Jul 02, 2024
OHIO University Undergraduate Catalog 2023-2024

ISE 4311 - Applied Systems Engineering


Introduces students to key thoughts and tools needed to move to the next level of engineering design excellence, where designing an operational component that works well by itself is not enough. Here students learn how to ensure that a product meets the customer’s actual need, that it works optimally and behaves as expected within a much larger and more complex system, that it lasts for its entire expected life, and that it does all these things at an affordable and stable cost. Individual disciplines of system engineering, such as requirements analysis, functional design, and life cycle cost analysis, are identified, integrated into a new way of thinking–systems thinking–and illustrated by a series of exercises and actual case studies from industry and government. Notable successes and spectacular failures are examined, and the indispensable role of the influential team leader is described. Systems engineering is shown to be a uniquely effective interface between management, customers, suppliers, specialty engineers and other stakeholders in the systems development process.

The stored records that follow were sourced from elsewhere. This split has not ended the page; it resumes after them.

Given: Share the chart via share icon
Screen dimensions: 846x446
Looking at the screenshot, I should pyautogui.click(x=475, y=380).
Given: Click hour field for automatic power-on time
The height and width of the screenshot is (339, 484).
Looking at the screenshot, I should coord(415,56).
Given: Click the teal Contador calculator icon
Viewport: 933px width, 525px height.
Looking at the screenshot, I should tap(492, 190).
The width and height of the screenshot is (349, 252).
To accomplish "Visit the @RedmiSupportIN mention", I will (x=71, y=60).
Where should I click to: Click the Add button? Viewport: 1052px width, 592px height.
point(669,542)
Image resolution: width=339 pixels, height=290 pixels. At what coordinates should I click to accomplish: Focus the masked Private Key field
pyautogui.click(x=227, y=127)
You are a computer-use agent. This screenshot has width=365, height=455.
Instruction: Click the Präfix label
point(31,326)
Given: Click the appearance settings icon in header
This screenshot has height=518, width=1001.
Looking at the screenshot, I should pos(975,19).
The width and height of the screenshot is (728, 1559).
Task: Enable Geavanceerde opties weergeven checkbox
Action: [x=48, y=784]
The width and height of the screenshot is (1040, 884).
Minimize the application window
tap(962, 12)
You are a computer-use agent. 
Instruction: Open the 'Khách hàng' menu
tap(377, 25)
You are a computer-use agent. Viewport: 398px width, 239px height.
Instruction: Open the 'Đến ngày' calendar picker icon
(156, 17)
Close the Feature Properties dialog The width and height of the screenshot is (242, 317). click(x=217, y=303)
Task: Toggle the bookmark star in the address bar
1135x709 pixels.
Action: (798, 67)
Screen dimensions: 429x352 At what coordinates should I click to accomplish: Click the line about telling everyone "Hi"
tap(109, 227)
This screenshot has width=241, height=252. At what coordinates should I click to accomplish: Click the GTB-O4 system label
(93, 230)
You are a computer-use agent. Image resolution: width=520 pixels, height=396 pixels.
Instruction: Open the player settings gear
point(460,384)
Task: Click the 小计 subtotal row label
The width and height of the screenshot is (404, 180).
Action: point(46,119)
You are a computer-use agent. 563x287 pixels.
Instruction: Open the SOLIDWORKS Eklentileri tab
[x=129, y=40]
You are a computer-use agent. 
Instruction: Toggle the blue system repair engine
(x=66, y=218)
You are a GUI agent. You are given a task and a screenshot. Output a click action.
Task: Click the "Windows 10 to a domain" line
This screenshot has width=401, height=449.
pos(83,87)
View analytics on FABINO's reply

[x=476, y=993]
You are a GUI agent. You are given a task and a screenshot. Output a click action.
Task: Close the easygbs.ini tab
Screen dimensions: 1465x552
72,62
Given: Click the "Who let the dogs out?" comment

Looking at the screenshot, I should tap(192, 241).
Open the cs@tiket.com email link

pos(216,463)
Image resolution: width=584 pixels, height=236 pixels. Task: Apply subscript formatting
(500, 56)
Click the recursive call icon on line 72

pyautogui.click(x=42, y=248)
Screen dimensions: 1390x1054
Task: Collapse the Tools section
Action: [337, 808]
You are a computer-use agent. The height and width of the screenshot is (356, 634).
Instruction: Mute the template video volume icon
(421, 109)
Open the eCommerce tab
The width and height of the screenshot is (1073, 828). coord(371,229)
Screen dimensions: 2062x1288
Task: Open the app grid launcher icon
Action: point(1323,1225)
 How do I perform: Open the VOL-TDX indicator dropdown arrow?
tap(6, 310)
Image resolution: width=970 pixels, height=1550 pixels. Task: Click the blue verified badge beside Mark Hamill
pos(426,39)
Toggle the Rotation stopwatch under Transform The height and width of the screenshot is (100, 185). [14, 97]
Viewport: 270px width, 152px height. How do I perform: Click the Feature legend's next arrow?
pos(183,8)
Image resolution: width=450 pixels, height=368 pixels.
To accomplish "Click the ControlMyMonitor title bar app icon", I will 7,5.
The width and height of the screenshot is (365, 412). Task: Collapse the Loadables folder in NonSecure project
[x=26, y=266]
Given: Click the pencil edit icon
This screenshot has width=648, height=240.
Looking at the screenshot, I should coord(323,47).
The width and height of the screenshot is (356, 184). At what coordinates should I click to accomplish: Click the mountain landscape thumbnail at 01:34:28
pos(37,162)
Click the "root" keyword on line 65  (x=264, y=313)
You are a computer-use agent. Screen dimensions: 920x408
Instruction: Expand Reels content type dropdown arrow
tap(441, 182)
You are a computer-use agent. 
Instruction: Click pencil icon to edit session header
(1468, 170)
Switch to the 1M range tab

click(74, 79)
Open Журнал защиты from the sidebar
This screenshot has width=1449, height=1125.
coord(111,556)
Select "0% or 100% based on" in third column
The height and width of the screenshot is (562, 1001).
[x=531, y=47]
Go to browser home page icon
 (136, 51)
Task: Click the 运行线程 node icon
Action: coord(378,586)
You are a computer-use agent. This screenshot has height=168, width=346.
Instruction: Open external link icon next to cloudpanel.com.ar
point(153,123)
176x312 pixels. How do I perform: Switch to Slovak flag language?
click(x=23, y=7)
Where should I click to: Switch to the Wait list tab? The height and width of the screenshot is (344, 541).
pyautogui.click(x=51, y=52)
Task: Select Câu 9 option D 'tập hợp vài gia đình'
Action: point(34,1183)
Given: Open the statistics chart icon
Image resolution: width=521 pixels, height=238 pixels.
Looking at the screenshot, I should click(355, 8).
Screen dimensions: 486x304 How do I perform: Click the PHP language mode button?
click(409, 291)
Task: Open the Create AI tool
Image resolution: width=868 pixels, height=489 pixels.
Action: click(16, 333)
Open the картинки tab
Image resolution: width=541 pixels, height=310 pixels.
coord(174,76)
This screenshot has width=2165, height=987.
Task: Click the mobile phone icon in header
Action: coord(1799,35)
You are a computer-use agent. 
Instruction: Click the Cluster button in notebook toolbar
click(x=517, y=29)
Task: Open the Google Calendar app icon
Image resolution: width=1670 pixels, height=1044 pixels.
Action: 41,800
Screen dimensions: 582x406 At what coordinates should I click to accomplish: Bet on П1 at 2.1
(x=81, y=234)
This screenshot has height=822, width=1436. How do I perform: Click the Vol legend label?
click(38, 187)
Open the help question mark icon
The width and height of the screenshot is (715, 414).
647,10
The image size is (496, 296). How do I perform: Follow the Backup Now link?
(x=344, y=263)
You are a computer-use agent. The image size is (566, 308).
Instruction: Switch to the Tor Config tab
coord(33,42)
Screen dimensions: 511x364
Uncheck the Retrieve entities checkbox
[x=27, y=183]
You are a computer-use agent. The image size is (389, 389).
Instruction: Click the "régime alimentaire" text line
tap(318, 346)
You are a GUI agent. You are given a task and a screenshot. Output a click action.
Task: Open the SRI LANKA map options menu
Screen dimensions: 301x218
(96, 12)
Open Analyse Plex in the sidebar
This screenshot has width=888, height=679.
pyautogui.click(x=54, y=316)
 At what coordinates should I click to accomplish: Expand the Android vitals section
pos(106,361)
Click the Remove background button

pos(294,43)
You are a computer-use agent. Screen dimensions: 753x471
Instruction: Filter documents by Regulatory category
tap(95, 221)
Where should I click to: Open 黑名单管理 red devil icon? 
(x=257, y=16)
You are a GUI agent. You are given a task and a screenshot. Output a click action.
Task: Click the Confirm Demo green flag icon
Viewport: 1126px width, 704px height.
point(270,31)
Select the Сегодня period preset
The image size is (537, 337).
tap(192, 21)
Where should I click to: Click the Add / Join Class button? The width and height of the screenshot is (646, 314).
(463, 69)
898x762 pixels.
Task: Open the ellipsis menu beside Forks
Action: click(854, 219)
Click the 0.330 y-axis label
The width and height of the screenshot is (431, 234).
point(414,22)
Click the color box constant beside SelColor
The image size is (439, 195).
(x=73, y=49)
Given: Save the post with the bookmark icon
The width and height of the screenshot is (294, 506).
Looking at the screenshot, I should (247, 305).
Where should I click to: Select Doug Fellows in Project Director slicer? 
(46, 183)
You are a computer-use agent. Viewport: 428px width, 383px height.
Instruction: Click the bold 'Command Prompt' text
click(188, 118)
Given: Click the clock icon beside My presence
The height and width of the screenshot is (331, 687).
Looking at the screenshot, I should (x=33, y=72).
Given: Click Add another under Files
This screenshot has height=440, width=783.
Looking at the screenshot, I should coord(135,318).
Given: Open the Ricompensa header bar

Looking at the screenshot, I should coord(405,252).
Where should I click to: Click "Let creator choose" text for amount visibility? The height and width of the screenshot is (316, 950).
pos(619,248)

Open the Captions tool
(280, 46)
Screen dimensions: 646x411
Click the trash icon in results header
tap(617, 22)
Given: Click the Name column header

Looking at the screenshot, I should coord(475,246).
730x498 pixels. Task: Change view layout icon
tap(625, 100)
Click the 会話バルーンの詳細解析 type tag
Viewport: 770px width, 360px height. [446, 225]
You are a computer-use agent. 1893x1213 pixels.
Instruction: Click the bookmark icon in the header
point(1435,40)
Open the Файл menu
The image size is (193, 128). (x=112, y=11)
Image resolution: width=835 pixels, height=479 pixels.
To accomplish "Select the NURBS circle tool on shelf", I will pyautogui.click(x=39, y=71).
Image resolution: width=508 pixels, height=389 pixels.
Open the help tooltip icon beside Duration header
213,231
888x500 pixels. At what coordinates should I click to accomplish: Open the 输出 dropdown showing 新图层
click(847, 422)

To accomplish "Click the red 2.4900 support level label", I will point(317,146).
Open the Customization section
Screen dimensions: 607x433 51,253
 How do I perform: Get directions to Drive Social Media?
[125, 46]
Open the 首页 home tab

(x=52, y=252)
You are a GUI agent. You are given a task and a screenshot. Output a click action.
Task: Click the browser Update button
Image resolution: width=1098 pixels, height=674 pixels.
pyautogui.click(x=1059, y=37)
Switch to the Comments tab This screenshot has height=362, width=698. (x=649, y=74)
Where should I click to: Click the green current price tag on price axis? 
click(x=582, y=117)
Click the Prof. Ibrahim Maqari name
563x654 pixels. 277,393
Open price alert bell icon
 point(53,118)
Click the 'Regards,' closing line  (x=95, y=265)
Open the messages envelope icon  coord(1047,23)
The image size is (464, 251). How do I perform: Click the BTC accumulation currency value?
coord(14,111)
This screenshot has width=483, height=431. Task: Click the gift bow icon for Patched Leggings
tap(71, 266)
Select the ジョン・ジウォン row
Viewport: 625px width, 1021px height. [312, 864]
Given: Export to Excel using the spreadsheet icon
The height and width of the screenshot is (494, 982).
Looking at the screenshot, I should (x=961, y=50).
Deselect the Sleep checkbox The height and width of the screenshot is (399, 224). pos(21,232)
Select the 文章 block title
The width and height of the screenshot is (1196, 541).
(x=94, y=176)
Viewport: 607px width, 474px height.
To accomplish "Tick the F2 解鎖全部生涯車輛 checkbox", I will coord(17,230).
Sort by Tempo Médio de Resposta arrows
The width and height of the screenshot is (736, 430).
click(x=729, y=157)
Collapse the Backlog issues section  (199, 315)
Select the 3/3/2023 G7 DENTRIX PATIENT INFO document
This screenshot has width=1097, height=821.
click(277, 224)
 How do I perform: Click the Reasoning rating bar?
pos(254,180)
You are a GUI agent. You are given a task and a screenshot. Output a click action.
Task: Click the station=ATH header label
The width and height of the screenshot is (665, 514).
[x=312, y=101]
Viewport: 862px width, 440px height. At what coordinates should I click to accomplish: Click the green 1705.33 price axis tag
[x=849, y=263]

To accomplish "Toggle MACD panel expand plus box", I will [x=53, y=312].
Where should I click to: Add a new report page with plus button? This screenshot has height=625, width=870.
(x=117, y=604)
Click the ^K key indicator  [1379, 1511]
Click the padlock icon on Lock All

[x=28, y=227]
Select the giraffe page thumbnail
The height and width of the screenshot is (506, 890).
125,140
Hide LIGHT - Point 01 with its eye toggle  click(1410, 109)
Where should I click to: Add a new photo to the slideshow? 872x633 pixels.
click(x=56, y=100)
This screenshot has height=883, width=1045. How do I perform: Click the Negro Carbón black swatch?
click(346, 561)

Requisites: (ET 2400 or ET 2450) and (junior or senior)
Credit Hours: 3
Repeat/Retake Information: May be retaken two times excluding withdrawals, but only last course taken counts.
Lecture/Lab Hours: 3.0 lecture
Grades: Eligible Grades: A-F,WP,WF,WN,FN,AU,I
Learning Outcomes:
  • Students will be able to create concise definitions of the terms “systems thinking” and “systems engineering”.
  • Students will be able to successfully apply four stages of a systems decision process (problem definition, solution design, decision making, and planning for implementation) in selected exercises, projects, system models and/or case studies.
  • Students will be able to construct a system life cycle plan to meet system requirements.
  • Students will be able to solve basic problems of the type(s) encountered when designing to ensure affordability and reliability, and explain other criteria including maintainability, producibility, supportability, and sustainability.
  • Students will be able to formulate a leadership philosophy most likely to achieve success as a systems engineer in the design and development of a mid-to-large-scale, complex system.